You might be familiar with stuff like this:

How heavy use of social media is linked to mental illness, The Economist, 2018

Looking over the chart a bit, we find that sad users use social media a lot more. And in recent years, indeed, sadness and loneliness have been increasing:

So it seems like the conclusion is easy, right. Due to their addictiveness (by design), people tend to overuse social media, and thus, society overall becomes a little more unhappy and lonely.

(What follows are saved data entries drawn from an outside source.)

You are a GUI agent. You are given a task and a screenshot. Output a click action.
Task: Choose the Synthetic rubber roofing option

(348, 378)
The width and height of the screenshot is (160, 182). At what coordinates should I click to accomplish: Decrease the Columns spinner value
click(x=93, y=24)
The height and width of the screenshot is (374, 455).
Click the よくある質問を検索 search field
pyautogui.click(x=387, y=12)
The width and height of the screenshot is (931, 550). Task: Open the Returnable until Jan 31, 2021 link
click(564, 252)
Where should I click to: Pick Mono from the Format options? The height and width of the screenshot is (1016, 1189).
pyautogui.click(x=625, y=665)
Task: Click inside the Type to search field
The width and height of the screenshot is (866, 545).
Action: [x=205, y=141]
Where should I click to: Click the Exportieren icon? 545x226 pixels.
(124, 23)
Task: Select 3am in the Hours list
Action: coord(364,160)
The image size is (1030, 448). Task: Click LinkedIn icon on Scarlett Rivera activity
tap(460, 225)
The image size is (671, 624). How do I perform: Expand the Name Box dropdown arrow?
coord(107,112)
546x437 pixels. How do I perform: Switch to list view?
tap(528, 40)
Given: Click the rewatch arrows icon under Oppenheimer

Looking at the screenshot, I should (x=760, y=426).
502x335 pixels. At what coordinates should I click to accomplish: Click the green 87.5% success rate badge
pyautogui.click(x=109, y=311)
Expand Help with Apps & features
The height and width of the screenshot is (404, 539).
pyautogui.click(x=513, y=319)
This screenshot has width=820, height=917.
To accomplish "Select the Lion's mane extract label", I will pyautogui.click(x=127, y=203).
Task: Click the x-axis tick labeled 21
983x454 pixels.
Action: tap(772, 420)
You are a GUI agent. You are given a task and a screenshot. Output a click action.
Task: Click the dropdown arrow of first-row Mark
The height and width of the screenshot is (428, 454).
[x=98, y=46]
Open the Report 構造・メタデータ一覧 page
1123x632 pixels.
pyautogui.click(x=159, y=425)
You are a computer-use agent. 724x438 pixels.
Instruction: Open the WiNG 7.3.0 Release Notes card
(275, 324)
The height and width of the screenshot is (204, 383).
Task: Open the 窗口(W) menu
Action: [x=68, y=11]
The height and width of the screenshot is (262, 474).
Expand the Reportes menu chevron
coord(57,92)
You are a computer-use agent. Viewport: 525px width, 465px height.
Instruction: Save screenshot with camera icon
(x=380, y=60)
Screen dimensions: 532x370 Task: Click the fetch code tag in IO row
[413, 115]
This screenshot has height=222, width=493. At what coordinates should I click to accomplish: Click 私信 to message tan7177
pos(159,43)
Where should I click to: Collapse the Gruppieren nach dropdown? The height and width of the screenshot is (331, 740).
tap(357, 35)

Like anything in social science was ever that easy! What if we add controls. Can studies using ‘lots of controls’ find a robust association between social media use and bad feels? The paper by Orben and Przybylski (2019) uses something like BMA just broader to reach this conclusion:

The widespread use of digital technologies by young people has spurred speculation that their regular use negatively impacts psychological well-being. Current empirical evidence supporting this idea is largely based on secondary analyses of large-scale social datasets. Though these datasets provide a valuable resource for highly powered investigations, their many variables and observations are often explored with an analytical flexibility that marks small effects as statistically significant, thereby leading to potential false positives and conflicting results. Here we address these methodological challenges by applying specification curve analysis (SCA) across three large-scale social datasets (total n = 355,358) to rigorously examine correlational evidence for the effects of digital technology on adolescents. The association we find between digital technology use and adolescent well-being is negative but small, explaining at most 0.4% of the variation in well-being. Taking the broader context of the data into account suggests that these effects are too small to warrant policy change.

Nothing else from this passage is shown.